Impact of Delay Between Administration of Inmazeb Administration and Vaccination by Ervebo on Vaccine Immune Response on Healthy Volunteers

Summary

Ebola virus disease (EVD) is emerging regularly in various African countries for various reasons: during contact with mortal remains, during an unsafe burial or following the viral dissemination around a recovered patient.

However, tools to fight the spread of the disease are being made available to countries affected by EVD. A vaccine (Ervebo), developed by the Merck laboratory, demonstrated its efficacy in protecting contacts and contacts of contacts in the "Ebola That's Enough" trial and two monoclonal antibodies (Mabs) have demonstrated their efficacy in reducing mortality in patients with EVD: REGN-E3B (Inmazeb) and Mab114 (Ebanga).

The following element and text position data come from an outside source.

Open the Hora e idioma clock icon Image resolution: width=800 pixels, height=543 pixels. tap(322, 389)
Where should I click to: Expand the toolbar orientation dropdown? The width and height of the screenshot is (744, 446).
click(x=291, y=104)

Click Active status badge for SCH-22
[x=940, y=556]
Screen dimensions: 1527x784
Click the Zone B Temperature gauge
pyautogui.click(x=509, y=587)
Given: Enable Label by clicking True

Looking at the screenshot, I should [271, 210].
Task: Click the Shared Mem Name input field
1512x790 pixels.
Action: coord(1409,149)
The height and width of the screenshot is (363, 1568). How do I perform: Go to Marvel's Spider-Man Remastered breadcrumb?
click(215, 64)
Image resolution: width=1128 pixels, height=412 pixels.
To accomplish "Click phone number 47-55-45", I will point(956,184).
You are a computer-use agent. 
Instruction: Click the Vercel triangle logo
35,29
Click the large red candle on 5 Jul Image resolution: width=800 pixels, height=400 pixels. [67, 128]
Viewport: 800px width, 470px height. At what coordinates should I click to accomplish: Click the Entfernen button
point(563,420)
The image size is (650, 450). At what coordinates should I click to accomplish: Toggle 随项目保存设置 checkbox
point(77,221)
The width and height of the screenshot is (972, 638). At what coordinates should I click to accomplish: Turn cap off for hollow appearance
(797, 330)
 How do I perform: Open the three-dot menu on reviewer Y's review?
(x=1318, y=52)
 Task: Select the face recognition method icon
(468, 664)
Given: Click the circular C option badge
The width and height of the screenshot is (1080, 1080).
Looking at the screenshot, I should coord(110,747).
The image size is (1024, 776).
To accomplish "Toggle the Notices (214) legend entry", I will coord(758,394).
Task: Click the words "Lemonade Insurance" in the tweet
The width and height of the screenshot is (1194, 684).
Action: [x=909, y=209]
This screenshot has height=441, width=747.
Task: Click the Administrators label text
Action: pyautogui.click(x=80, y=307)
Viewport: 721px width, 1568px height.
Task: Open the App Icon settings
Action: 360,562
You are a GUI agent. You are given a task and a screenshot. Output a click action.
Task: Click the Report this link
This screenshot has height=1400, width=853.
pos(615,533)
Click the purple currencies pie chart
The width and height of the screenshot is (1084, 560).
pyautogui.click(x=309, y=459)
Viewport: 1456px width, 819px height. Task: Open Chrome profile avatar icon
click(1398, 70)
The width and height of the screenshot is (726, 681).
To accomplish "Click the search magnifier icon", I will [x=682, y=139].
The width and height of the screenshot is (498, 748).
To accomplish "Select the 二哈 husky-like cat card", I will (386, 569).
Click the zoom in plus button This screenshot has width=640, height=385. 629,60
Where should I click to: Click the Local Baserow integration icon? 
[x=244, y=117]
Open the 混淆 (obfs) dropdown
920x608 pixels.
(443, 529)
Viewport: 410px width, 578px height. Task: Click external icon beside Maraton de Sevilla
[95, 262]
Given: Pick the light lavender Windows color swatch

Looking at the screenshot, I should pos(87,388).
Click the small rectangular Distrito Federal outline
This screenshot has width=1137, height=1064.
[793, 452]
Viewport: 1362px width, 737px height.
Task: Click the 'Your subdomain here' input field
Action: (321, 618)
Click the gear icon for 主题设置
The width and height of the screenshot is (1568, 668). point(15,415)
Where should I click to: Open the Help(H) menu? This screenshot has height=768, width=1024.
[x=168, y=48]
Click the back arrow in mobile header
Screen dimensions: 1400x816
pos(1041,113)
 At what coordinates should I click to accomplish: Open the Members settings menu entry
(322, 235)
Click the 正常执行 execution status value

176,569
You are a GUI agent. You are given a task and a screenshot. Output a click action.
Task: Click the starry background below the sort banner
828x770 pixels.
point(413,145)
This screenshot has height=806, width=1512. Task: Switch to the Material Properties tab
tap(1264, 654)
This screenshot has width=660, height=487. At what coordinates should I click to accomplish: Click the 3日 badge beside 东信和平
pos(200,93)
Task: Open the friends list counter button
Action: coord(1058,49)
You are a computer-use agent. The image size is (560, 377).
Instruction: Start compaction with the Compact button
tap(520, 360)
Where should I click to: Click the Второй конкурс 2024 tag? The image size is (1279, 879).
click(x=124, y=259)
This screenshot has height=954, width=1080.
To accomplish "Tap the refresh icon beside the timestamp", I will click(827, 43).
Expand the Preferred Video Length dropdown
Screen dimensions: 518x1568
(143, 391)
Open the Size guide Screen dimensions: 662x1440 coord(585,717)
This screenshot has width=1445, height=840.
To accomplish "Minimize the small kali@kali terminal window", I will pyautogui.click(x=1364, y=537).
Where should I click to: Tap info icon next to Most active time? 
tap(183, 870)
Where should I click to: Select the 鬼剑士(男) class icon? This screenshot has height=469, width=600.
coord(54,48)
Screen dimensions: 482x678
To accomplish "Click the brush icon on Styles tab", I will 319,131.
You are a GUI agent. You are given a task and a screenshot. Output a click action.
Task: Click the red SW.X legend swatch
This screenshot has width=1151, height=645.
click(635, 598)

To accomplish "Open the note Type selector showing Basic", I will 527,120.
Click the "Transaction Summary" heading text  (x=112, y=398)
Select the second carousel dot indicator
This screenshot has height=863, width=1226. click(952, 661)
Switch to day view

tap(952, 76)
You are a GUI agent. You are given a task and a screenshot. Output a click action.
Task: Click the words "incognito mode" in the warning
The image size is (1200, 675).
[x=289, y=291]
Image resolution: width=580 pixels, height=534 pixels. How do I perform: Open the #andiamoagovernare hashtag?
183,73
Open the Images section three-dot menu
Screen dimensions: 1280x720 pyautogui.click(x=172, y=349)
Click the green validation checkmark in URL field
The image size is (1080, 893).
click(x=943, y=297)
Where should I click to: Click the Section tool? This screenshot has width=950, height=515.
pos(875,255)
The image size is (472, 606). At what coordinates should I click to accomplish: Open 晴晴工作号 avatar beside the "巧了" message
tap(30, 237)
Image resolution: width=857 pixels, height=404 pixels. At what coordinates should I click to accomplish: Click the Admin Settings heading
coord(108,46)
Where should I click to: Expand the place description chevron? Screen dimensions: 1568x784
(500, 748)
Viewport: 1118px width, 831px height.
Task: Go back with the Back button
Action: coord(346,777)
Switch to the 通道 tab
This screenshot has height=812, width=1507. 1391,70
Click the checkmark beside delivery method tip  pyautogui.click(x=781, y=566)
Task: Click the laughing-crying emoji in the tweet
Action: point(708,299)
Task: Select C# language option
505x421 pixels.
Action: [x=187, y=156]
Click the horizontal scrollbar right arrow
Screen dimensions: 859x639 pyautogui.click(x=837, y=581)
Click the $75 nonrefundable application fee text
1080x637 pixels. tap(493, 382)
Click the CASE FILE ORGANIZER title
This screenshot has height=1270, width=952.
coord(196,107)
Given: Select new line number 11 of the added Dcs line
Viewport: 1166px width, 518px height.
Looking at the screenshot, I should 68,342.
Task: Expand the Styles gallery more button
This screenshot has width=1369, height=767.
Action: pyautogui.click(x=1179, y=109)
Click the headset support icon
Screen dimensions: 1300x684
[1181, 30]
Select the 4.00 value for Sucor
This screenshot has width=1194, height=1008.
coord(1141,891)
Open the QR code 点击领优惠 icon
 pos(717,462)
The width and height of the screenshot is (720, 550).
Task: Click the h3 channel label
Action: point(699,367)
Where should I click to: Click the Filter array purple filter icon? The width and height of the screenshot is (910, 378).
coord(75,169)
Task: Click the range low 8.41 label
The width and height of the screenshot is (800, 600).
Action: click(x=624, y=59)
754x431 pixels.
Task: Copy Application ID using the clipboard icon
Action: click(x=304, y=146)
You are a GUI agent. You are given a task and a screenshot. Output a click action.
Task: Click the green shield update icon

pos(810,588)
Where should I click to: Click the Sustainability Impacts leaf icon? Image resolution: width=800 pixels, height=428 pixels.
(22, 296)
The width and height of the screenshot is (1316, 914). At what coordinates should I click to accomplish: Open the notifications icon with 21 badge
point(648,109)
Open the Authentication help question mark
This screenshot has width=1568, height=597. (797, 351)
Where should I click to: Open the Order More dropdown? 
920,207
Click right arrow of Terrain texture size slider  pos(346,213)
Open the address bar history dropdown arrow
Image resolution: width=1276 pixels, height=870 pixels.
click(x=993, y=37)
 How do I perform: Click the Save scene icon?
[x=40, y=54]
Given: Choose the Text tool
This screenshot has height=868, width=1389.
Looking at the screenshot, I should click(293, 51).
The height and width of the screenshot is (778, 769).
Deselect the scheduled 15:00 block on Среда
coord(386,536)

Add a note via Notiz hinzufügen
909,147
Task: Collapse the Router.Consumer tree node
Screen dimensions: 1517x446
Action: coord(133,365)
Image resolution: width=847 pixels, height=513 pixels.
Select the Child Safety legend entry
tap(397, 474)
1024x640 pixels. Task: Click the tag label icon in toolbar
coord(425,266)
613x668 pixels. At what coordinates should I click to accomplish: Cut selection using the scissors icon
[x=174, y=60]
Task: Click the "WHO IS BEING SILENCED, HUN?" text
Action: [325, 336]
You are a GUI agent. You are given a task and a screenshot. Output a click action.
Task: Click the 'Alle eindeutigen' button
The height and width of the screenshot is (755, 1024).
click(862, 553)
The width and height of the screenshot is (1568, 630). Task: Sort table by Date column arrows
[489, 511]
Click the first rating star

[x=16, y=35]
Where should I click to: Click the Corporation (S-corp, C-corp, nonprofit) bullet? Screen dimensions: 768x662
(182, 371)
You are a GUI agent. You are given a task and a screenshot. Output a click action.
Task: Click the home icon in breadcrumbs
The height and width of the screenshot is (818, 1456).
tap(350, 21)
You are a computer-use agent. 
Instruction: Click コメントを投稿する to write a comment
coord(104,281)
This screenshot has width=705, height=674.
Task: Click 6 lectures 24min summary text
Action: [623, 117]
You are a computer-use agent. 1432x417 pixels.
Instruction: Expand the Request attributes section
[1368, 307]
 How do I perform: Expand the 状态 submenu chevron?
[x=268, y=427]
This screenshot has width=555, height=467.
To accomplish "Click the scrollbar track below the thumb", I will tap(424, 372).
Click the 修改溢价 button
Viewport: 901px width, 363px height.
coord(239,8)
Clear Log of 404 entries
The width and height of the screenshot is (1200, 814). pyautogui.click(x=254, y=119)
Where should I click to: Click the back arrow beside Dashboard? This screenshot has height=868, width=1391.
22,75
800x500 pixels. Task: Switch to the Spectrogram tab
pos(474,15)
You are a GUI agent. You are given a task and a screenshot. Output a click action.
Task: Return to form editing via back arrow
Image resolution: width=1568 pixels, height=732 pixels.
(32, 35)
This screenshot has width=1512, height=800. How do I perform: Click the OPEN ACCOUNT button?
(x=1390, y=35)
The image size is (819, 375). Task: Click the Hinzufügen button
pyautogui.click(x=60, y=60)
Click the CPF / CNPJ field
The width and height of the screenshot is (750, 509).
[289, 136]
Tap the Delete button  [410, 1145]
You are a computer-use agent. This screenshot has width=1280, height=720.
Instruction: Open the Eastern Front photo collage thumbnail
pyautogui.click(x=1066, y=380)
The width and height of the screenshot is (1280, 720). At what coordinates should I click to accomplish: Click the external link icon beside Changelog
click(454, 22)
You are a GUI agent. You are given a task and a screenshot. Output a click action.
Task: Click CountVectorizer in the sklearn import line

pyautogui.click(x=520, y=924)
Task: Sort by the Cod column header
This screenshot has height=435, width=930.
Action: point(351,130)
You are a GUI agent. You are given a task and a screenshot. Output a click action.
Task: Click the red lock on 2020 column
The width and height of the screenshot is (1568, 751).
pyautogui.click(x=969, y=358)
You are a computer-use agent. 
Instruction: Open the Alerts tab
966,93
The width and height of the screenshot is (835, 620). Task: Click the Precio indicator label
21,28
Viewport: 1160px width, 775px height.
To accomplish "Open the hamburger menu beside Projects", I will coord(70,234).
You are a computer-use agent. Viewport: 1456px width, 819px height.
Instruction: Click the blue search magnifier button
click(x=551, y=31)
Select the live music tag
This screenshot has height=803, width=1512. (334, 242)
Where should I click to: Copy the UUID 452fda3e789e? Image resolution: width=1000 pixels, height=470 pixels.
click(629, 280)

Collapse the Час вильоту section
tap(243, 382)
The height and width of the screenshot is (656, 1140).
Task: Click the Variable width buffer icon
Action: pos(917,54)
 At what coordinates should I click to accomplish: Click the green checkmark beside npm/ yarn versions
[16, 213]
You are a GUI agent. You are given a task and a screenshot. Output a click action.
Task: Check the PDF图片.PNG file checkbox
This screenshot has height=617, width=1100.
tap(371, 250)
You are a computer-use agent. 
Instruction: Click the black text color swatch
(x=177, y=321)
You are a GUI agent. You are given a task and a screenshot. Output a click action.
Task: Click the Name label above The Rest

The question of their use in post-exposure prophylaxis (PEP), defined as the treatment of contacts at very high risk of contracting EVD, is essential. Vaccination with Ervebo does not appear to be a good standalone option for PEP, particularly because antibody synthesis is delayed, and the vaccine is likely to be inactive for 10 days after administration. Monoclonal antibodies, on the other hand, seem to be a promising avenue in this indication because of their rapid action on the inhibition of virus entry into the cell.

Moreover, Ervebo vaccine expresses the viral target recognized by mAbs, GP EBOV. It is therefore possible that the vaccine response (production of vaccine antibodies) is inhibited by mAbs, which bind to GP EBOV and prevent vaccine replication, particularly in the case of concomitant administration.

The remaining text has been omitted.